-- Provided records follows --

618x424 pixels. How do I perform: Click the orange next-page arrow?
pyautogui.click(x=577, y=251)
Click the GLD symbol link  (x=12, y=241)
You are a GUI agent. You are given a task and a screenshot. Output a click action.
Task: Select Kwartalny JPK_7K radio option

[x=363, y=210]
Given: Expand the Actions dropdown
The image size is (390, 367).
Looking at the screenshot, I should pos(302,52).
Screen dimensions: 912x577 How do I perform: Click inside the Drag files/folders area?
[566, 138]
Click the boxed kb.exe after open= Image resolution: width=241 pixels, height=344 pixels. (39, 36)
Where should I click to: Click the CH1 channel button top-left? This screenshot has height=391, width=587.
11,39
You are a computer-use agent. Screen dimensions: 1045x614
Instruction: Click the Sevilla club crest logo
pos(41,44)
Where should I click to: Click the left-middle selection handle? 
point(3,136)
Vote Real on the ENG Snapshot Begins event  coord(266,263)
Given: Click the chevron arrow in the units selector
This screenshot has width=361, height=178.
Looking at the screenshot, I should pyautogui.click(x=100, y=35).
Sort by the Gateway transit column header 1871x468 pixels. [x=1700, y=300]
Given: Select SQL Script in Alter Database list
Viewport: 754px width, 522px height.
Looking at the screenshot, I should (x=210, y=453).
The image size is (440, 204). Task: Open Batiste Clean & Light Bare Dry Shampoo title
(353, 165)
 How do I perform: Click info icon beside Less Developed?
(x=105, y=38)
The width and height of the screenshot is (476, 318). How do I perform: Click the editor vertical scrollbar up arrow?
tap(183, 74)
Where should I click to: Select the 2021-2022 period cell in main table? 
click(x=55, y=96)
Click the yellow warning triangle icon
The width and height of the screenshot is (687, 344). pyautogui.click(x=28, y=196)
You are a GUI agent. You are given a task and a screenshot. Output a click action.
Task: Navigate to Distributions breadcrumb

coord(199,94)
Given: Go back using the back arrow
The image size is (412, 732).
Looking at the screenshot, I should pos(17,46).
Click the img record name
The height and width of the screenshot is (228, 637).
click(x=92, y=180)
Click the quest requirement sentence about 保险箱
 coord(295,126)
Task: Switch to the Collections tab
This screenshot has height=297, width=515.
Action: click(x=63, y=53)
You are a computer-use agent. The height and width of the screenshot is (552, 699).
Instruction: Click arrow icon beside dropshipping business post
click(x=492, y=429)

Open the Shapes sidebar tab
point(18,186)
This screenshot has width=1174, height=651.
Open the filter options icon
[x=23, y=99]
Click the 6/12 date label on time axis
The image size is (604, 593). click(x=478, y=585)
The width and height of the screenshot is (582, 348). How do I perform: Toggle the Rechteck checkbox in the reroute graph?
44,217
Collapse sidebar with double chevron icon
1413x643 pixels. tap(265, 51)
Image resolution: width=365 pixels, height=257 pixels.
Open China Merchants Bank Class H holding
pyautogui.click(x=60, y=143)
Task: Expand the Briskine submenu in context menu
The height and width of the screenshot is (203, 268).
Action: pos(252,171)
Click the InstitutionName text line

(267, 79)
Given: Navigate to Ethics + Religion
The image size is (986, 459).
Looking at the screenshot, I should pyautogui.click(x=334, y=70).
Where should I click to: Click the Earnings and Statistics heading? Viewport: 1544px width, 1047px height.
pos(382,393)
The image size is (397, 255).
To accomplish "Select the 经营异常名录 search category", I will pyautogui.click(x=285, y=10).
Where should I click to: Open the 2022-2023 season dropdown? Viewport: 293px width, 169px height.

-- Provided records concluded --

Aim of the exercise → Within the entries above, some lines may contain "computer". Report how many, and nothing else.

Your response → 2